Mildred, Miss Carruthers, who agreed with Lady Kidderminster in most things, agreed in this.
After a rather dispiriting breakfast in which Mame had to be content with a boiled egg, some poor coffee, some thin toast and an elegant spoonful of jam, she took the air of the domain with Miss Carruthers. Like everything else about the place, the air of the domain was good in quality, yet it did not seem to be exhilarating. Mame felt inclined to fix some of the responsibility upon Miss Carruthers. She was as good as gold, but she wanted pep.
In the course of this ordeal in the garden, Mame’s great disappointment once more recurred. She could not forget the Towers; their absence filled her with a sense of grievance.
“Why don’t Lady K. live at the big house?” She put the question frankly. “Some place that.
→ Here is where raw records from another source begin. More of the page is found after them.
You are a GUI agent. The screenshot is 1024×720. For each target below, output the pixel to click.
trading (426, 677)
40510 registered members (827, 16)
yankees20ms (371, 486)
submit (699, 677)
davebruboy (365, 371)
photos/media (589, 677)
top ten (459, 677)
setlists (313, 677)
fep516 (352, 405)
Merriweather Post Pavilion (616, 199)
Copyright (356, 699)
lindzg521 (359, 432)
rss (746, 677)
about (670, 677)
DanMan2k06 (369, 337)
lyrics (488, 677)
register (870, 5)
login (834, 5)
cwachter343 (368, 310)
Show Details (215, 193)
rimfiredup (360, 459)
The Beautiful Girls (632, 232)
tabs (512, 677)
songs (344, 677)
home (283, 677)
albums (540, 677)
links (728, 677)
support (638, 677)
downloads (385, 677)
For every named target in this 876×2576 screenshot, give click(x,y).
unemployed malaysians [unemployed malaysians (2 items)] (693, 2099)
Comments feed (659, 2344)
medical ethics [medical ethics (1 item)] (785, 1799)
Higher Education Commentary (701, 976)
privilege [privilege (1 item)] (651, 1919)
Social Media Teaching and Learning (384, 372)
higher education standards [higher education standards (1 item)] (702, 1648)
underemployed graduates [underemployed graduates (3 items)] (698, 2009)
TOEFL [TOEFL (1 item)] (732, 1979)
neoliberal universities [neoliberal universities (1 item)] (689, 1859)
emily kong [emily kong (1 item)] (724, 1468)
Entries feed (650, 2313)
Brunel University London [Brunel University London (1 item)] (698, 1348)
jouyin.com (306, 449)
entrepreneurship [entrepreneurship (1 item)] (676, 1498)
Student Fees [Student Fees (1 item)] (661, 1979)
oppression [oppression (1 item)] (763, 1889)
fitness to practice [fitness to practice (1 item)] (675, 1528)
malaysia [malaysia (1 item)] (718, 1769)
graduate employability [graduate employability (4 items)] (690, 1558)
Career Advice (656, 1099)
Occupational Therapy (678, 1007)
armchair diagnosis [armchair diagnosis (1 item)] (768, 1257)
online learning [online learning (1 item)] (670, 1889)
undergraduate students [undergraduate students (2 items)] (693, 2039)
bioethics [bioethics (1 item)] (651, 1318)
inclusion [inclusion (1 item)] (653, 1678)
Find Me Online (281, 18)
I guess I’d want to live there if I owned it.”
Miss Carruthers hesitated a moment and then said in that plaintive voice which already was beginning to get on Mame’s nerves. “Cousin Lucy can’t afford to do that. She’s been so hit by the War. The Towers eats money. One has to be rich to keep up a place of that kind.”
“She isn’t rich, then?”
“Dear, no.”
“What’ll she do with that old place?” There was keen disappointment in Mame’s tone.
“Cousin Lucy, I believe, has not decided yet. At present the Towers is let to some rich Americans.”
“Any I know?” asked Mame. From her manner it might have been a hobby of hers to specialise in rich Americans. It would do this dame no harm to think so anyway.